The problem: Copy exactly, and copy only, the lines from the one bearing "Pay Fines (79, 251)" through the final line of the records.

Saved entries:
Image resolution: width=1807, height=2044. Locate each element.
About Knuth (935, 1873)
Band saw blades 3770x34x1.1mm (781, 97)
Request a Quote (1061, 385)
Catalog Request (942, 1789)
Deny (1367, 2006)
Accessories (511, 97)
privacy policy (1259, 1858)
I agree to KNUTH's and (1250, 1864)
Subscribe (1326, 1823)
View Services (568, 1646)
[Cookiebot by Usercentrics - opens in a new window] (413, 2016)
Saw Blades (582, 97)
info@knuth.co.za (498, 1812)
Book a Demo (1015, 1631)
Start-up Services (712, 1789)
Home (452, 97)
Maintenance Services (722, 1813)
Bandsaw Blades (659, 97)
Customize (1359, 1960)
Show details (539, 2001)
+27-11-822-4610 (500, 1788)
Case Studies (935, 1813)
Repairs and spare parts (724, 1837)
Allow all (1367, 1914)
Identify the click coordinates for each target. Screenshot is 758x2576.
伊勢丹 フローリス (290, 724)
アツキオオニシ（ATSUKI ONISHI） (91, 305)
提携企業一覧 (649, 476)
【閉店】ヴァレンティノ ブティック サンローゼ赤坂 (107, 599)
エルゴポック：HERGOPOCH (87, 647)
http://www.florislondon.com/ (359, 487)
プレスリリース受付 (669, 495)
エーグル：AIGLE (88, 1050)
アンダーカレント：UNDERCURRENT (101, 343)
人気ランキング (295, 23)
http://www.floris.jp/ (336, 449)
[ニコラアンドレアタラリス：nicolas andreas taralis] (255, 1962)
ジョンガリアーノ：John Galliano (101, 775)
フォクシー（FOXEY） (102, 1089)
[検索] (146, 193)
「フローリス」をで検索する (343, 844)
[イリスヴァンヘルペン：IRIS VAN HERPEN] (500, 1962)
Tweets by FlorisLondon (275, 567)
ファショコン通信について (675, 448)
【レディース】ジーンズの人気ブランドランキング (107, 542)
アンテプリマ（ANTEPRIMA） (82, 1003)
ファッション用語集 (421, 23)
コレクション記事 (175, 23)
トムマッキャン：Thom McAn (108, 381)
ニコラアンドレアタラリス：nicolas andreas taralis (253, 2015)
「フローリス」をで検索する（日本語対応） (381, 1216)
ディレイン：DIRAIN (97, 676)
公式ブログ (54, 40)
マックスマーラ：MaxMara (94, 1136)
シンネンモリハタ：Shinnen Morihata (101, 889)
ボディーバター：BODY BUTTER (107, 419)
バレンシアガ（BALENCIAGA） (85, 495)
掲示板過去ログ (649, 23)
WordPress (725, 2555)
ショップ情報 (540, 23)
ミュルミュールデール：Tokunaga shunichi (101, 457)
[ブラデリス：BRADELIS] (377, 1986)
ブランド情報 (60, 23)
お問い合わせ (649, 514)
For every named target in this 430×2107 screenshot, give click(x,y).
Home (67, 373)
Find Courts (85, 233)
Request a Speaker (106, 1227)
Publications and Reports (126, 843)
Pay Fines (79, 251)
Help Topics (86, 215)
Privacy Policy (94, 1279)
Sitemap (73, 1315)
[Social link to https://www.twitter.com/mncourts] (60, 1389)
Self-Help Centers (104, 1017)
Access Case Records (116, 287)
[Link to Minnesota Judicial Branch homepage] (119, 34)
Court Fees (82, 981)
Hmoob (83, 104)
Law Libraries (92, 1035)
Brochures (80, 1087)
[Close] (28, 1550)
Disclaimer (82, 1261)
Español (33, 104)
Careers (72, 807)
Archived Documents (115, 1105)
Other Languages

Exercise output:
Pay Fines (79, 251)
Help Topics (86, 215)
Privacy Policy (94, 1279)
Sitemap (73, 1315)
[Social link to https://www.twitter.com/mncourts] (60, 1389)
Self-Help Centers (104, 1017)
Access Case Records (116, 287)
[Link to Minnesota Judicial Branch homepage] (119, 34)
Court Fees (82, 981)
Hmoob (83, 104)
Law Libraries (92, 1035)
Brochures (80, 1087)
[Close] (28, 1550)
Disclaimer (82, 1261)
Español (33, 104)
Careers (72, 807)
Archived Documents (115, 1105)
Other Languages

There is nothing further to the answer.